Supplied records Start Marker

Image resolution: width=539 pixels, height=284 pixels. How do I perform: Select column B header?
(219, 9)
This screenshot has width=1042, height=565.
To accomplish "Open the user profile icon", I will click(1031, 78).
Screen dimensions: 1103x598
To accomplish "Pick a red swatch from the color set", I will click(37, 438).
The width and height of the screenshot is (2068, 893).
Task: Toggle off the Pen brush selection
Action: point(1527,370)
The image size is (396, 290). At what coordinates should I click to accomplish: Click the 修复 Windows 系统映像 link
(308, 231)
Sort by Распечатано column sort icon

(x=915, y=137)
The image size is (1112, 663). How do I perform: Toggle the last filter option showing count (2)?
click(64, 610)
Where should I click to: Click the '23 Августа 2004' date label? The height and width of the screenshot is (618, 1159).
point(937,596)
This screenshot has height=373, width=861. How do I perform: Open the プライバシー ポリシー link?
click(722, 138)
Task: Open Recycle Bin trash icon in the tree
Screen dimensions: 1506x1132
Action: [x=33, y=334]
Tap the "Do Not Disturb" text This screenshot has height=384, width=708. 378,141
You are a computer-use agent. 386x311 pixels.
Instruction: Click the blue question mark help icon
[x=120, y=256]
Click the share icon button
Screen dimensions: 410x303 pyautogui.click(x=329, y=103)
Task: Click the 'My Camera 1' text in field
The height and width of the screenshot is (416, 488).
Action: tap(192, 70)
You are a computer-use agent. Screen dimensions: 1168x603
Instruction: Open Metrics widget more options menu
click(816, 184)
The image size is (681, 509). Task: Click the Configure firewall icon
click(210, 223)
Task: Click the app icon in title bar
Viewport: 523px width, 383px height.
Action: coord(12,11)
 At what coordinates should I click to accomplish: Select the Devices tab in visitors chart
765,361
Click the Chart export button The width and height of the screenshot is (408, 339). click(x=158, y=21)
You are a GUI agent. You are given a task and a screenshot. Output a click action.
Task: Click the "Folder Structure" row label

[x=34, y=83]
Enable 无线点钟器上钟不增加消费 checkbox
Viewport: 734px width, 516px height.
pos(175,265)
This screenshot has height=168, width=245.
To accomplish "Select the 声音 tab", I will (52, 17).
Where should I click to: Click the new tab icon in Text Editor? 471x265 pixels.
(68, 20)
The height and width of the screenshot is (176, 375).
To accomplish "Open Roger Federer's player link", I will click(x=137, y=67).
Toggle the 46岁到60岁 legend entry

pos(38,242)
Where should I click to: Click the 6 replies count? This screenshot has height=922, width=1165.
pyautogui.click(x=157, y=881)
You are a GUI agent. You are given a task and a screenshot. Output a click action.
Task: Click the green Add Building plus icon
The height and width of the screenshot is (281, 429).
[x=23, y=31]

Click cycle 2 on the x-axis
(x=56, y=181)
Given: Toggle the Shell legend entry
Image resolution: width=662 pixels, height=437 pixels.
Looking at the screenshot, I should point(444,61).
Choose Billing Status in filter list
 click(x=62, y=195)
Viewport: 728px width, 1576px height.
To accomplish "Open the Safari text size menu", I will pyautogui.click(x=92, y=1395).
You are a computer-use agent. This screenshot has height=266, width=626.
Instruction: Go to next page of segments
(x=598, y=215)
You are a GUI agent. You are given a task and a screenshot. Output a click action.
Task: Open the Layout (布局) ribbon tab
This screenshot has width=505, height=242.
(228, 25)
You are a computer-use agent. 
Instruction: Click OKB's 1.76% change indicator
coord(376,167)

Supplied records End Marker

— Exercise goal —
From the records above, print exactly the lines that run from the line with "You are a computer-use agent. Screen" to the line with "Viewport: 728px width, 1576px height.", inclusive.

— Solution for this problem —
You are a computer-use agent. Screen dimensions: 1168x603
Instruction: Open Metrics widget more options menu
click(816, 184)
The image size is (681, 509). Task: Click the Configure firewall icon
click(210, 223)
Task: Click the app icon in title bar
Viewport: 523px width, 383px height.
Action: coord(12,11)
 At what coordinates should I click to accomplish: Select the Devices tab in visitors chart
765,361
Click the Chart export button The width and height of the screenshot is (408, 339). click(x=158, y=21)
You are a GUI agent. You are given a task and a screenshot. Output a click action.
Task: Click the "Folder Structure" row label

[x=34, y=83]
Enable 无线点钟器上钟不增加消费 checkbox
Viewport: 734px width, 516px height.
pos(175,265)
This screenshot has height=168, width=245.
To accomplish "Select the 声音 tab", I will (52, 17).
Where should I click to: Click the new tab icon in Text Editor? 471x265 pixels.
(68, 20)
The height and width of the screenshot is (176, 375).
To accomplish "Open Roger Federer's player link", I will click(x=137, y=67).
Toggle the 46岁到60岁 legend entry

pos(38,242)
Where should I click to: Click the 6 replies count? This screenshot has height=922, width=1165.
pyautogui.click(x=157, y=881)
You are a GUI agent. You are given a task and a screenshot. Output a click action.
Task: Click the green Add Building plus icon
The height and width of the screenshot is (281, 429).
[x=23, y=31]

Click cycle 2 on the x-axis
(x=56, y=181)
Given: Toggle the Shell legend entry
Image resolution: width=662 pixels, height=437 pixels.
Looking at the screenshot, I should point(444,61).
Choose Billing Status in filter list
 click(x=62, y=195)
Viewport: 728px width, 1576px height.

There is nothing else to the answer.